**Raw data:**
»»

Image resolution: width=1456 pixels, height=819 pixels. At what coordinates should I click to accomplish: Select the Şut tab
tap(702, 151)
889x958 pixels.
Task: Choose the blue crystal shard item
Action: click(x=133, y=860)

««

**Prompt:** Each of the records should be written out precisely as given.

**Exercise output:**
Image resolution: width=1456 pixels, height=819 pixels. At what coordinates should I click to accomplish: Select the Şut tab
tap(702, 151)
889x958 pixels.
Task: Choose the blue crystal shard item
Action: click(x=133, y=860)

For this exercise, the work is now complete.